Quand le Bénin prend exemple sur le Tarn

Avant de se rendre à la COP 21 qui s’est déroulée en fin d’année à Paris, la délégation officielle du Bénin a fait une halte dans le Tarn durant cinq jours. Ce n’était pas une visite touristique mais une visite de travail destinée à découvrir des infrastructures et des équipements dans diverses domaines.

Ainsi, les quatre maires qui représentaient le Bénin ont pu visiter le site Tryfil de Labessières Candeil, le centre de secours des sapeurs pompiers de Castres, le foyer occupationnel et thérapeutique Chanteclerc à Castres, l’usine de production d’eau potable du Pas des Bêtes et la nouvelle station d’épuration de Boissezon. Ce voyage fut porteur d’espoir pour eux et le combat qu’ils mènent pour apporter à la population de leur commune et de leur pays des solutions de mieux vivre. Il leur a permis d’appréhender notre quotidien qui est parfois loin de leurs préoccupations vitales. Ce qui nous paraît naturel est légitime ici n’existe pas ou simplement à l’état d’embryon dans cette jeune république dont les élections présidentielles approchent. La cruelle absence de moyens mais aussi la corruption endiguent la nécessité de vivre décemment.
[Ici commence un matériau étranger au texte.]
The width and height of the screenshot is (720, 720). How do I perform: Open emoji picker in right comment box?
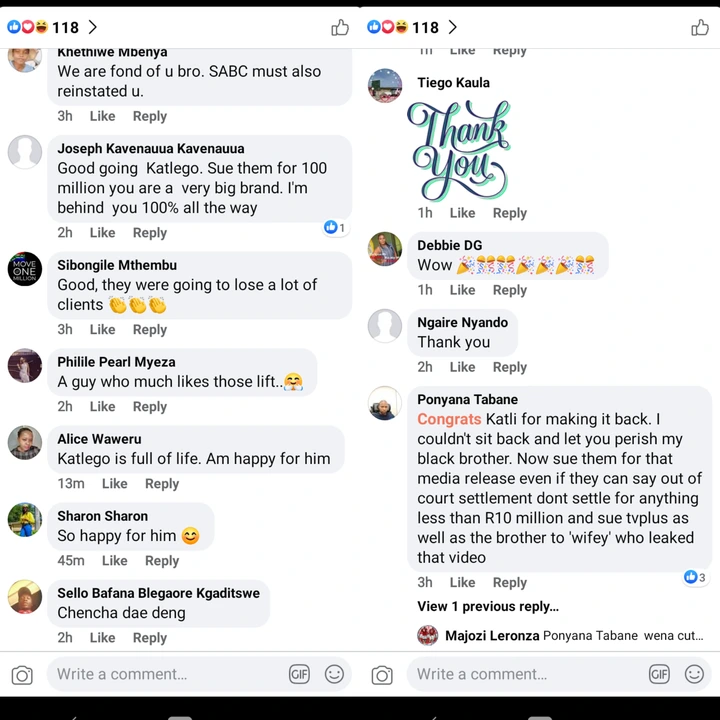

Les priorités sont multiples, que ce soit dans le domaine sanitaire, la santé, le social, mais aussi l’urbanisation, les infrastructures routières, la gestion de l’énergie… Les communes administrées par ces jeunes maires (moyenne d’âge 40 ans) ont une population de 120 000 à 170 000 habitants et le budget dont disposent les élus est inférieur au budget d’une commune de 20 000 habitants de notre département. Autant dire que la tâche paraît insurmontable et que tous les partenariats extérieurs et nos exemples leur sont enrichissants et bénéfiques.

Avec le docteur Hounou

À l’initiative de cette visite, le docteur Albert Hounou (médecin aux Salvages) œuvre pour son pays d’origine depuis plusieurs années. Il a ainsi crée un orphelinat qui permet aujourd’hui à des jeunes Béninois d’avoir le bac et un métier. Son futur credo est la création d’un centre de santé ouvert à tous. Il a bien voulu répondre à quelques questions.

Quel espoir avez-vous de cette visite des quatre maires dans le Tarn et en France ?
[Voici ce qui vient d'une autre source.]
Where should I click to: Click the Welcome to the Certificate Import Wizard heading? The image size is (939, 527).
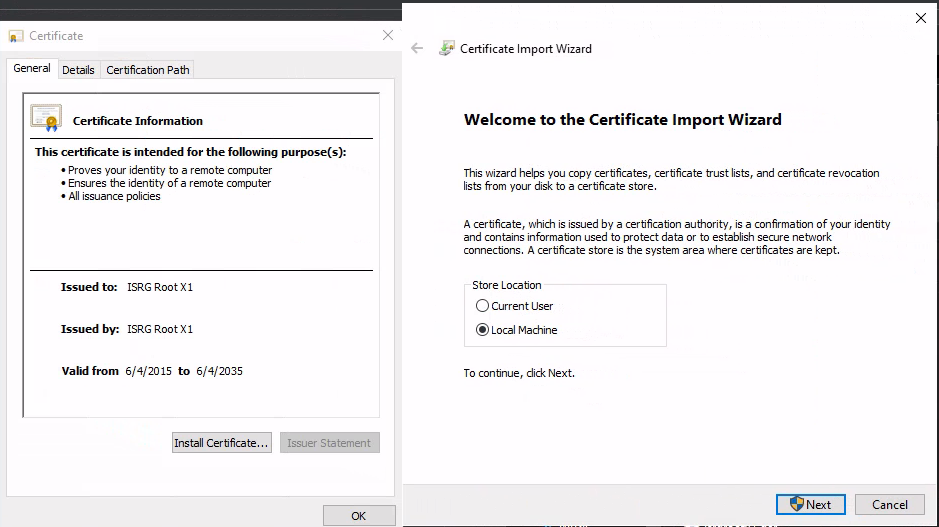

Qu’ils soient porteurs d’un message et d’un langage nouveau à leur retour au Bénin, j’ai envie de dire l’effort et la corvée. Bien entendu, ils tenteront de reproduire chez eux ce qu’ils ont découvert d’utile et de nouveau ici.

Vous semblez particulièrement attaché à votre pays d’origine.

C’est exact et je pense qu’un pays développé peut apporter des choses très positives aux pays dits sous-développés. C’est à nous les étrangers expatriés d’en initier les mécanismes car les états ne peuvent tout faire. Nous ne pouvons nous complaire dans l’aisance de la vie d’ici quand nos pays continuent d’être pauvres alors qu’ils ont d’énormes potentiels de développement.

Quels sont les projets que vous comptez réaliser ?

J’ai réussi à créer l’association Orphelido avec ma famille et mes amis et à en faire une réalité quotidienne pour des enfants épanouis avec la garantie d’une vie normale. En attendant la création du centre de santé Tolado, certainement le projet le plus important de ma vie, j’ai monté une équipe de soignants au Bénin, qui sillonne les villages pour diagnostiquer et repérer l’hypertension artérielle et le diabète.

Comptez-vous un jour fermer votre cabinet en France et rejoindre le Tolado ?

Non car il y a des médecins et soigneurs au Bénin. Je ne suis qu’un animateur et catalyseur et si je ferme mon cabinet en France, la dynamique s’arrête.

Pour clore cette visite tarnaise, la municipalité de Boissezon associée à l’événement avait organisé une réception de la délégation béninoise, à laquelle de nombreux élus et représentants départementaux avaient répondu présents. Chacun a pu exprimer ainsi son attachement au développement des pays comme celui du Bénin et la nécessité impérative de composer main dans la main pour l’avenir de notre planète.